Investigators from the CORE-MD Project revealed at the end of August in the European Heart Journal that a majority of new high-risk medical devices that are used to treat heart disease have been released to the market in the European Union (EU) with insufficient evidence from clinical trials. That means that too little information about the safety and performance of new implantable devices is available for healthcare professionals to make informed decisions on patient care.

In a thorough study of 71 different devices from 7 types that are implanted to treat coronary heart disease, heart valve disease, and abnormal heart rhythms, investigators in the European CORE-MD project systematically searched the scientific literature for publicly available reports of prospectively designed trials. They reviewed in detail 308 clinical trials that had been reported between 2000 and 2021, involving 97,886 individual subjects. They collected evidence from trials that had been published in medical papers before and after each device had been approved by EU regulators.

The most reliable clinical evidence for a medical intervention comes from randomised controlled trials (RCT) but no single RCT had been published for any of the devices that were reviewed, by the date of its market release in Europe. The majority of all investigations (81%) were prospective non-randomized clinical trials, that have an increased risk of bias due to inherent limitations. For 30% of the approved devices, no published report could be identified in the medical literature either before or after its date of market access.

The devices that were evaluated in this study had been approved under the provisions of the previous EU Directive on medical devices, that was replaced in 2017 by the new Regulation (EU 2017/745). In future, a summary of clinical evidence for each high-risk medical device will be made available in a document known as the SSCP (Summary of Safety and Clinical Performance), but its publication will not abolish the responsibility of investigators and manufacturers to ensure that full results of all studies are published promptly in peer-reviewed scientific journals.

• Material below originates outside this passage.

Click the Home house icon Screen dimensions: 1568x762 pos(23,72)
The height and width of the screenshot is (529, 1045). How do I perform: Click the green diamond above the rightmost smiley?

There appear to be double standards for the approval of new treatments in Europe. Before a new drug can be approved by the European Medicines Agency, an RCT is expected whereas this study from the CORE-MD consortium indicates that the situation with medical devices has been quite different during the past two decades.

Senior author of the study, Professor Stephan Windecker, Chairman of the Department of Cardiology at Bern University Hospital, Inselspital, Professor of Cardiology and Vice-Dean at the Medical Faculty of the University of Bern (Switzerland), said: “Larger and better-designed clinical trials of high-risk devices need to be conducted and reported more quickly. More specific EU guidance on clinical trial methodologies, appropriate endpoints, comparators, and follow-up is required, and systems need to be developed to demonstrate concordance of regulatory judgements between Notified Bodies”.

Scientific coordinator of the CORE-MD project on behalf of the European Society of Cardiology, and Chairman of the Regulatory Affairs Committee of the Biomedical Alliance in Europe, Professor Alan Fraser, said: “It is impossible to practise evidence-based medicine unless all results from clinical trials are publicly available. Every patient needs reassurance that any recommendation from their doctor that a medical device should be implanted, will be based on sound evidence. Publication and transparency are essential to establish trust between the patient and doctor”.

The results were reported by Professor Stephan Windecker in a late-breaking session at the Congress of the European Society of Cardiology in Amsterdam on 28th August 2023 and published simultaneously in the European Heart Journal1.